_What this task involves:_
What you return should be the entries, unchanged, without their pictures.

_Given data:_
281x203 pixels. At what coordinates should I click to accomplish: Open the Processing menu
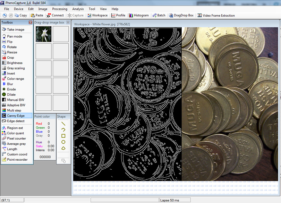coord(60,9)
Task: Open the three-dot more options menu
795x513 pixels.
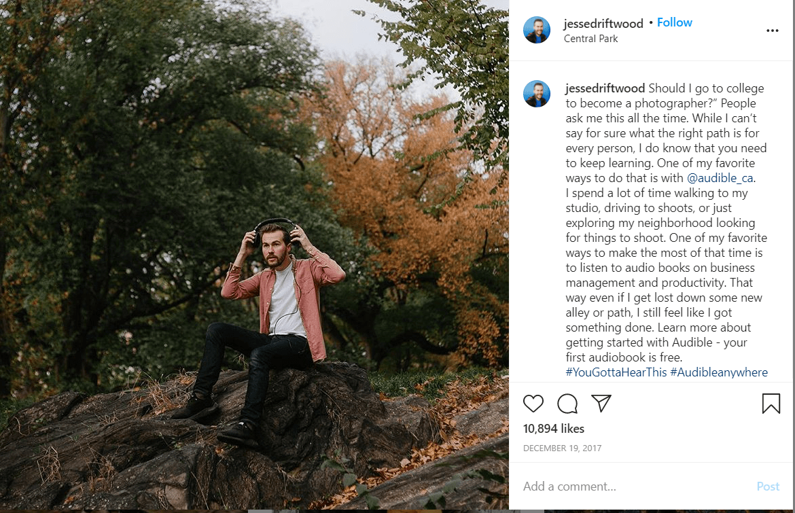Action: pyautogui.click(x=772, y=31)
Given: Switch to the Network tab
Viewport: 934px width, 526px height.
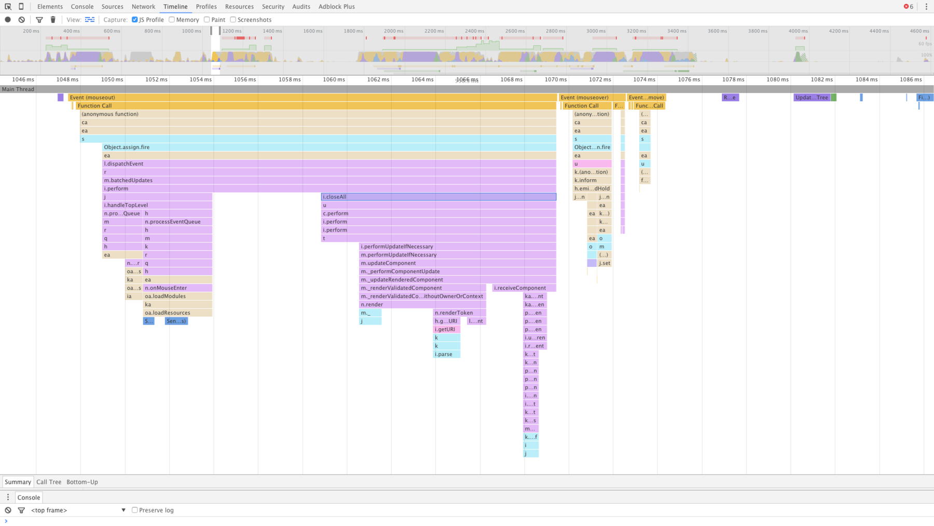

_Result:_
281x203 pixels. At what coordinates should I click to accomplish: Open the Processing menu
coord(60,9)
Task: Open the three-dot more options menu
795x513 pixels.
Action: pyautogui.click(x=772, y=31)
Given: Switch to the Network tab
Viewport: 934px width, 526px height.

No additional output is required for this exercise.